Introduction Euro-GASP antimicrobial resistance (AMR) data informs gonorrhoea (GC) treatment guidelines, therefore the data needs to be robust and reliable. We assessed whether Euro-GASP appropriately reflects the AMR situation across Europe.

Methods We compared data from Euro-GASP and national systems from 12 countries for azithromycin (AZ), cefixime (CEF) and ciprofloxacin (CIP) from 2009–2013 and performed Poisson regression to identify differences (p<0.05) between the proportions of resistant isolates in Euro-GASP and national data sets. The 2014 Euro-GASP AMR data for each country (n=19) were weighted to account for differences according to patient characteristics (age group, sexual orientation and gender) between the Euro-GASP patient data and the European STI surveillance data. Data were compared to determine whether resistance levels shifted above or below the 5% threshold used to assess the clinical utility of GC treatments.

Results Euro-GASP isolates were more likely to be resistant for AZ (incidence-rate ratio (IRR) 1.3, 1.1–1.5 95% confidence interval (CI), p=0.003) and less likely to be resistant for CEF (IRR 0.8, 0.7–0.9 95% CI, p=0.007) compared to the national data. There was no significant difference for CIP.

Weighting slightly altered the estimates of overall AMR (−4.7%–4.7% difference). More apparent differences for AZ and CIP (9.5%–17.9%) were observed for countries with low isolate numbers and low completeness of reporting (n=3). Weighting caused AMR levels to cross the 5% threshold in one country (CEF 5% to 3.4%).

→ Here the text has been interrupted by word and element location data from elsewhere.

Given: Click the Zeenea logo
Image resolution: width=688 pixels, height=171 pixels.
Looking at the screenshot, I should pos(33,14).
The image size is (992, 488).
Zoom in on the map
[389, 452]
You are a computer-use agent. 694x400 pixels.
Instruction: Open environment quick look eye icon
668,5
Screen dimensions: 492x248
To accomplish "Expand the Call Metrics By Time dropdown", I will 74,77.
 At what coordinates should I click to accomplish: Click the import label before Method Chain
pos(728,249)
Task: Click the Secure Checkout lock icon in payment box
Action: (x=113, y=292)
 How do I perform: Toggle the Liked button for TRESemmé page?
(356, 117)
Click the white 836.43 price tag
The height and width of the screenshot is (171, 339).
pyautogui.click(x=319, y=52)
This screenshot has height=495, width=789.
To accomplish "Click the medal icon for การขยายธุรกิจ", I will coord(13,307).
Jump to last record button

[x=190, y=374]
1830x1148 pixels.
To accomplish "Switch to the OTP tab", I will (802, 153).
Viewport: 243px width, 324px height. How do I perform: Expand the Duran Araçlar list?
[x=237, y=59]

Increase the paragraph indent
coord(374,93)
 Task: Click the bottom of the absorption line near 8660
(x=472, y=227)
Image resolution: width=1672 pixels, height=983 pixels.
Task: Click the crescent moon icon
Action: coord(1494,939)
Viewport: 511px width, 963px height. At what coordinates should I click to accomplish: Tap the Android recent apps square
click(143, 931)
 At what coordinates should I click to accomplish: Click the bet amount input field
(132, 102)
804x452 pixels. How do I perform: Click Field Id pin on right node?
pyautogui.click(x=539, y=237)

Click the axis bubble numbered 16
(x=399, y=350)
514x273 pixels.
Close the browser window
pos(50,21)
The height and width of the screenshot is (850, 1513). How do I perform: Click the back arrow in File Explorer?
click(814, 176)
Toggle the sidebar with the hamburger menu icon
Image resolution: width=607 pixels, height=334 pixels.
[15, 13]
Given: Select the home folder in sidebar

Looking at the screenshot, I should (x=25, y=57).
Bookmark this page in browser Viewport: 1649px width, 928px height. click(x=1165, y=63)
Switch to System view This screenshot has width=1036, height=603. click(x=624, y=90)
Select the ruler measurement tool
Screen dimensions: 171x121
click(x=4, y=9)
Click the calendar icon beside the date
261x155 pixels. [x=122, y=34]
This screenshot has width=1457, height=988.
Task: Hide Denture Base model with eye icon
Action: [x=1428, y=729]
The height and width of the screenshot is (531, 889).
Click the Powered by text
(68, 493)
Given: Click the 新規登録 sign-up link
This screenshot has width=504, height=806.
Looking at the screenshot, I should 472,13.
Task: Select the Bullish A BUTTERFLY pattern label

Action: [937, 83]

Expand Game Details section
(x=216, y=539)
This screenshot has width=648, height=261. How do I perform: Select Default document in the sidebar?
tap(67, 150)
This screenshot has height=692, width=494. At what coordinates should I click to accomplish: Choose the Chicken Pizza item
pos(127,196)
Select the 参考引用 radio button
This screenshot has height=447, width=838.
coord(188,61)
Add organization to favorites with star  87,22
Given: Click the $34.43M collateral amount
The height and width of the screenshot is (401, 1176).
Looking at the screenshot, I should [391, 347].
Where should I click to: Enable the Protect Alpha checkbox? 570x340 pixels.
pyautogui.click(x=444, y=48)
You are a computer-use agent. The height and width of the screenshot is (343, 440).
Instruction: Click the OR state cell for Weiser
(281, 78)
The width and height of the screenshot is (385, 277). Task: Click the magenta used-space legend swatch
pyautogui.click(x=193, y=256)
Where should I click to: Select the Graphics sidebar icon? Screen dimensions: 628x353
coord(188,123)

Conclusion The comparability of resistance proportions was satisfactory for CIP; MICs for CIP-resistant gonococci were mostly well above the resistance breakpoint, so testing and interpretation remained reliable. The differences for CEF and AZ resistance proportions were likely due to variability induced by strains with MICs close to the resistance breakpoints. Weighting of the Euro-GASP 2014 data provided similar estimates of AMR, demonstrating that Euro-GASP laboratories submit representative isolates in respect to patient characteristics.